PSORINUM AND SULPHUR


PSORINUM AND SULPHUR. Psorinum was the founder of the great patrician family, Psora. His ancient name was not psorinum, but for convenience sake, we will call him…


Psorinum was the founder of the great patrician family, Psora. His ancient name was not psorinum, but for convenience sake, we will call him so. History gives us a pretty good knowledge of him, but it don’t tell when he was born nor where. That his birth occurred way back in antiquity is known because in bible times, one branch of his family, the branch called leprosy, had already become so aristocratic that special laws were made to prevent undue familiarity on the part of the people towards its members. It is also known that all along down the generations, both royal and loyal blood has been plentifully mixed with that of Psora; but however patrician Psorinum’s family may have become, he himself was very plebian, though what does that matter? All patrician family trees have somewhere touched plebian soil.

Had Psorinum lived today, he would be found in the slums of one of our great cities, the saddest, dirtiest, little sore-eyed, sore-headed, foul-smelling, filthy, young ragamuffin that ever lived, but Psorinum lived before the gamin appeared in the cities; it may be before the cities themselves appeared. So, as he couldn’t have been a gamin, he must have been a swineherd. Probably it was because he tended the swine so well that he received the title, Sir, his original name being Ra. All down the generations, the family bore the name, Sir Ra, corrupted to Psora, until a recent genealogist, on trying to gather Sir Ra’s history from an aristocratic off-shoot, further corrupted it to Psorinum.

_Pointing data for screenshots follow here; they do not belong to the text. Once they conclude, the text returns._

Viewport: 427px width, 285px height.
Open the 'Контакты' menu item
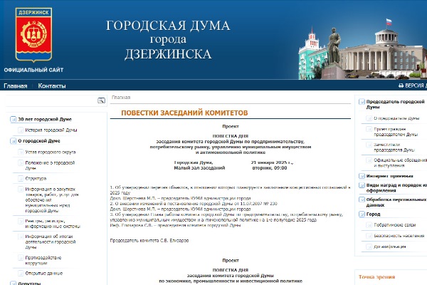[x=51, y=86]
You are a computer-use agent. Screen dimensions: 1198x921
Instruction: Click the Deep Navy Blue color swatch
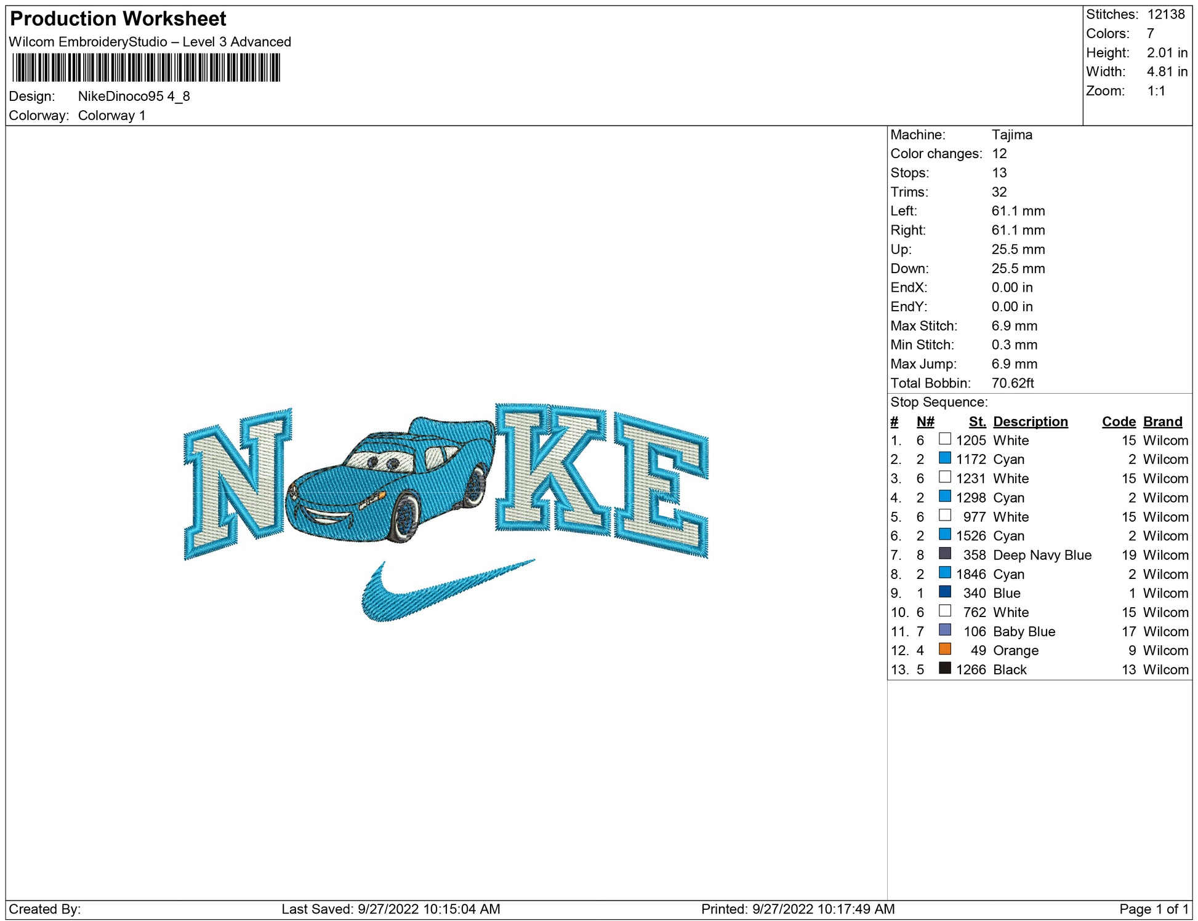(944, 554)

Psorinum, the swineherd, never really liked his work. He grew discouraged, melancholy, joyless. That may be the reason he had no ambition to be clean. The influence of companionship is so great, that one soon makes the desires and thoughts of his associates his own. It is no wonder, then, that with swine for comrades, we find him without ambition and dirty. Like the pigs, he just revelled in filth. Having lost his sense of smell, it wasn’t so offensive to him as to other people. He was so dirty that he became scabby everywhere, thick dirty, yellow scabs came on the scalp and extended to the forehead, neck, ears and cheeks. The scabs crack and ooze yellow water, yellow offensive pus flowed from beneath the crusts; his hair became stiff and tangled and full of vermin; his skin was dirty and greasy looking, offensive scabby eruptions could be found anywhere on his body. He looked and smelled as though he never washed and probably he didn’t.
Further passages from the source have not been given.